(Stored items)
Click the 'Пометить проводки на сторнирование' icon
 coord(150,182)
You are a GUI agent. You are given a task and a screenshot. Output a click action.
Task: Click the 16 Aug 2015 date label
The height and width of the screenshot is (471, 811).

* _YOUR GOAL_:
An exact copy of every record is needed.

* _YOUR RESPONSE_:
Click the 'Пометить проводки на сторнирование' icon
 coord(150,182)
You are a GUI agent. You are given a task and a screenshot. Output a click action.
Task: Click the 16 Aug 2015 date label
The height and width of the screenshot is (471, 811).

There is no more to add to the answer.